第二十九話『王国の為に』
排気ガスと汚水に塗れた街。
見てくれだけは綺麗さを装っている、帝国首都。
それを、痛みを以た溜息を重ねて見ている、女性の老人が居た。
「この街も、もう終わりですね───」
ゴホッ、ゴホッ。
血反吐を伴った咳払いに、とある女性の声が重なった。
「……元から終わっていますよ。この国は」
それは老人にとって聞き覚えのない声音だった。
然しその神妙な雰囲気で、老人は悟ったらしい。
「───エクセル様」
「お久しぶりですね。エルシー」
私は老けた彼女を見つめ、小さく笑った。
オイル塗れの汚い服。
それを一瞥し、彼女は目を細めた。
「昨日の基地消滅は、王子がやってらしたのですね」
「ええ。華々しい第一歩です」
頷き合う私達。
エルシーは、以前私が帝国に送った潜入捜査員である。
老けてしまっていると言えど、その実力は見込まれる。
未だシエルへの献身を抱いているであろう、重要な協力者である。
「……このご老体に、何の御用でしょう」
「ええ。

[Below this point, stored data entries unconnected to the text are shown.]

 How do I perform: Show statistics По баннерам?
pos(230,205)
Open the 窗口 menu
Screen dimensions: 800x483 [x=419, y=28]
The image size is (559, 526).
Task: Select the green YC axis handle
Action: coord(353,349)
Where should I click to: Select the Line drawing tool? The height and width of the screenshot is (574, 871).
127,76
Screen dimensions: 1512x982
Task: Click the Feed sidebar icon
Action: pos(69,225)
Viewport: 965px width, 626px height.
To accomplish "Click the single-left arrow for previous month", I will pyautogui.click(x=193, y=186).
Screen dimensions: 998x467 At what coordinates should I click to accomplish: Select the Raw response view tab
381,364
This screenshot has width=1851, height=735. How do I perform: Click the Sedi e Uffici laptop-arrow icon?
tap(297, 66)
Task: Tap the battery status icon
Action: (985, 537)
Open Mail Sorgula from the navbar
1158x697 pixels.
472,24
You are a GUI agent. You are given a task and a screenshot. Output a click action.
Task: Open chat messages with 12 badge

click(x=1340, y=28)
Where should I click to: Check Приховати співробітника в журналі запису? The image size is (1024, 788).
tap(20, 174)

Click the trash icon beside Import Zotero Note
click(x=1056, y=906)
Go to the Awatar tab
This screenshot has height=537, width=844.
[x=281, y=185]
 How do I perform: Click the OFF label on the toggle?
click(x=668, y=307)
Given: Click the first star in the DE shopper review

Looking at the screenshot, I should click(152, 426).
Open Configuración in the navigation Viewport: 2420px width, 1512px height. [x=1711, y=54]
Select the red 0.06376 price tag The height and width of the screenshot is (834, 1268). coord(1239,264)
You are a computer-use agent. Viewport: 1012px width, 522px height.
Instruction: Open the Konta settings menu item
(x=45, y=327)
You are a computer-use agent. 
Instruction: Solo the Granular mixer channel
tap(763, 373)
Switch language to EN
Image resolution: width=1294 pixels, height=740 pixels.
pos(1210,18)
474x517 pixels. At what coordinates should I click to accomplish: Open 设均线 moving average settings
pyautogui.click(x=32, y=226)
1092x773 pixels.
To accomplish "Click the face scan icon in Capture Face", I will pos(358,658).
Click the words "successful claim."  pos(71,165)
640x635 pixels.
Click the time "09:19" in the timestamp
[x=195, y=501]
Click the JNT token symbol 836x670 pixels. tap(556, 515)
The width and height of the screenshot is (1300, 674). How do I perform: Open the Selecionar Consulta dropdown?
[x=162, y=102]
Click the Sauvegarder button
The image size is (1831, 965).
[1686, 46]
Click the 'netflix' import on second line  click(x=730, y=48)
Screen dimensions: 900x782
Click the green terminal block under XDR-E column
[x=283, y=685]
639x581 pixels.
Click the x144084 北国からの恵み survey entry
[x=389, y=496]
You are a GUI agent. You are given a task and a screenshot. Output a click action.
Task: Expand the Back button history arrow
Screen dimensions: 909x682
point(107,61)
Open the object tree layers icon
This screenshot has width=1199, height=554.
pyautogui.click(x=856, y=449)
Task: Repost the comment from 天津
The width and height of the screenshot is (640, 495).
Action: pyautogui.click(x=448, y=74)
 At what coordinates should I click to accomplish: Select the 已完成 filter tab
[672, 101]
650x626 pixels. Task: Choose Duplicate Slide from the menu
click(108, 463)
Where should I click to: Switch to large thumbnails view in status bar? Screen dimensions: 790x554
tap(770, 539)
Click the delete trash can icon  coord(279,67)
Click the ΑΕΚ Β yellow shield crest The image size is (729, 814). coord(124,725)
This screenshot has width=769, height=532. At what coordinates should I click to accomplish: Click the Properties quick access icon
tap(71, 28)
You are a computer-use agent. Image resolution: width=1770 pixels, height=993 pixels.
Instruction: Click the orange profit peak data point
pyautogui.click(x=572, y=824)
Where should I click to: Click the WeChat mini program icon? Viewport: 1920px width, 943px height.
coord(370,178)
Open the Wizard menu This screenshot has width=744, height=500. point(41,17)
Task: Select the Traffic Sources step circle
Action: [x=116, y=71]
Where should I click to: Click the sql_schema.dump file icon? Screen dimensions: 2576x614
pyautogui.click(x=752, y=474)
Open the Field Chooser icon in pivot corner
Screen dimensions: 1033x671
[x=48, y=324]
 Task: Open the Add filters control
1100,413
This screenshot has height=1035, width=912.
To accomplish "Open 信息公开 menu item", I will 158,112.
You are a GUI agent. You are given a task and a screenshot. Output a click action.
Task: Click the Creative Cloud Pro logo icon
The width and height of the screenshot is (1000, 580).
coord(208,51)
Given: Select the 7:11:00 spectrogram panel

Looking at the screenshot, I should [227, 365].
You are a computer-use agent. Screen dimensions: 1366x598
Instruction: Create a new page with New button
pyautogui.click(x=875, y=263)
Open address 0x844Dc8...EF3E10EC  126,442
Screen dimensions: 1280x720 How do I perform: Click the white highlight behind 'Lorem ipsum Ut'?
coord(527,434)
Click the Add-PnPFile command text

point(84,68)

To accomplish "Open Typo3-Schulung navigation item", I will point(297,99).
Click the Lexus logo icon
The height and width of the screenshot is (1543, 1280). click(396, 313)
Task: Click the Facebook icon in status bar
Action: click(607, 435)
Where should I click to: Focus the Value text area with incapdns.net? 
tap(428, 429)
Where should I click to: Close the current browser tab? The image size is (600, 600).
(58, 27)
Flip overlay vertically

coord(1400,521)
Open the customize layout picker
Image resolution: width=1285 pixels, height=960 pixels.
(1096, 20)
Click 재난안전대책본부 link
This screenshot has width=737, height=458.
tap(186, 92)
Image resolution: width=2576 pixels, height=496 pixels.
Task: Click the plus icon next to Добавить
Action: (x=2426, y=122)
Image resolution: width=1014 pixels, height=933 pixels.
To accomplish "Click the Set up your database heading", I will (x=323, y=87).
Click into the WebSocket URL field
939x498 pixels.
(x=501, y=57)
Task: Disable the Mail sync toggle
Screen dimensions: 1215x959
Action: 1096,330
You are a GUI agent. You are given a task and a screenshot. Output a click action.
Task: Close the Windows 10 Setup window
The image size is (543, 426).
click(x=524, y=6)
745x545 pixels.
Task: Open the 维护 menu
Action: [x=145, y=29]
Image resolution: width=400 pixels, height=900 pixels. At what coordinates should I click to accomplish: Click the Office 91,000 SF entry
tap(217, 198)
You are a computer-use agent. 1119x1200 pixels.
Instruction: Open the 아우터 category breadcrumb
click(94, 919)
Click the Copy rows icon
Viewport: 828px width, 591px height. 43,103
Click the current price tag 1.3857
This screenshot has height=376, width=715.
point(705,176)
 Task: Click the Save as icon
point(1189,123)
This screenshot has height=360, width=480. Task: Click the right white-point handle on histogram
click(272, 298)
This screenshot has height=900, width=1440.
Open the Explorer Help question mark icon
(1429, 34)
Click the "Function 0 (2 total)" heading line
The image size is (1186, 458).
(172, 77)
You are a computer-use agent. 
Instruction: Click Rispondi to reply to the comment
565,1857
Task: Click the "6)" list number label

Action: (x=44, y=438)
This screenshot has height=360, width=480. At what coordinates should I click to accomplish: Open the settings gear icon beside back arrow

頼みたい事があるのです」
「……頼み事?私に出来ることであれば、お手伝い致します」
その言葉が出た瞬間、私は深く頷いた。
ここに良すぎるのも良くない。
早めに本題へ移ることにした。
「───エルシー。貴方には……私が第一工業高校に入校する為、手を打って欲しいのです」
「……ああ。そう言うことですか。第一王子様は、大変運がよろしい事で」
「……?」
「私、もうそろそろ寿命で。そこの教員をやっているんですが、今月で退職するのですよ」
「それは───偶然ですね」
エルシーは、優しく笑った。
そこには、私への献身さに溢れている。
「ええ。明日にでも、帝国の為に反旗を翻しましょうぞ」
続け様に、彼女はこう言った。
『──────シエル王国の為に』と。